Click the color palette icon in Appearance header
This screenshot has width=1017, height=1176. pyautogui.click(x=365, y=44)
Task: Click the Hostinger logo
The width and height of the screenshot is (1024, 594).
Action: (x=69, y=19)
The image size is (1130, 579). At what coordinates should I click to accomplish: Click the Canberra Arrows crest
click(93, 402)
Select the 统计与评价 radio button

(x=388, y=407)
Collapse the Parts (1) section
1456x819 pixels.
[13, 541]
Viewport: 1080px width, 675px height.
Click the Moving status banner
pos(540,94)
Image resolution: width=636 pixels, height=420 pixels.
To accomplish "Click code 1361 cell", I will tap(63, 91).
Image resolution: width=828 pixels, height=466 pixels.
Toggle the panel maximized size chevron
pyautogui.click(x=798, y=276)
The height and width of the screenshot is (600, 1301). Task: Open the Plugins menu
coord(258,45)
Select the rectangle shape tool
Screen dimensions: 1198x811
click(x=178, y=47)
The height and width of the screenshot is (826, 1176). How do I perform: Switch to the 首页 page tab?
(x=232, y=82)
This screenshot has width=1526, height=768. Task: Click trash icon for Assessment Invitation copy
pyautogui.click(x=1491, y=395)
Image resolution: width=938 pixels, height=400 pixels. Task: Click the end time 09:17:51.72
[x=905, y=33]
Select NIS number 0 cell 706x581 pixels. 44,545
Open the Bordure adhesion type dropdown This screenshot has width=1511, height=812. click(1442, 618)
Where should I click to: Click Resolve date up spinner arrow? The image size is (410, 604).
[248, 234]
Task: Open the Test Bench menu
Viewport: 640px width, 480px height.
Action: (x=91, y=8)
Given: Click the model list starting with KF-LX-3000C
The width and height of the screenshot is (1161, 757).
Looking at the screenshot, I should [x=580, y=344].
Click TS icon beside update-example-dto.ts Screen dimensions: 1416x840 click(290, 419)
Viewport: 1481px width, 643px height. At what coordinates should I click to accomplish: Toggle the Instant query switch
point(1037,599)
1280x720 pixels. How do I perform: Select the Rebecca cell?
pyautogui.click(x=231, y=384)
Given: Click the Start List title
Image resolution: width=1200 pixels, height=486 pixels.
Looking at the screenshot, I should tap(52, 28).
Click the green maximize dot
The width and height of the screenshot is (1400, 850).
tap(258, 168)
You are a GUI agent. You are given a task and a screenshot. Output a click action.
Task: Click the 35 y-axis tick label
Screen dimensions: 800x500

........

> TASK ITEM
Scan the listing above for the line that has "Click TS icon", then copy exactly from that line through the line that has "Given: Click the Start List title".

> WORKED SOLUTION
Click TS icon beside update-example-dto.ts Screen dimensions: 1416x840 click(290, 419)
Viewport: 1481px width, 643px height. At what coordinates should I click to accomplish: Toggle the Instant query switch
point(1037,599)
1280x720 pixels. How do I perform: Select the Rebecca cell?
pyautogui.click(x=231, y=384)
Given: Click the Start List title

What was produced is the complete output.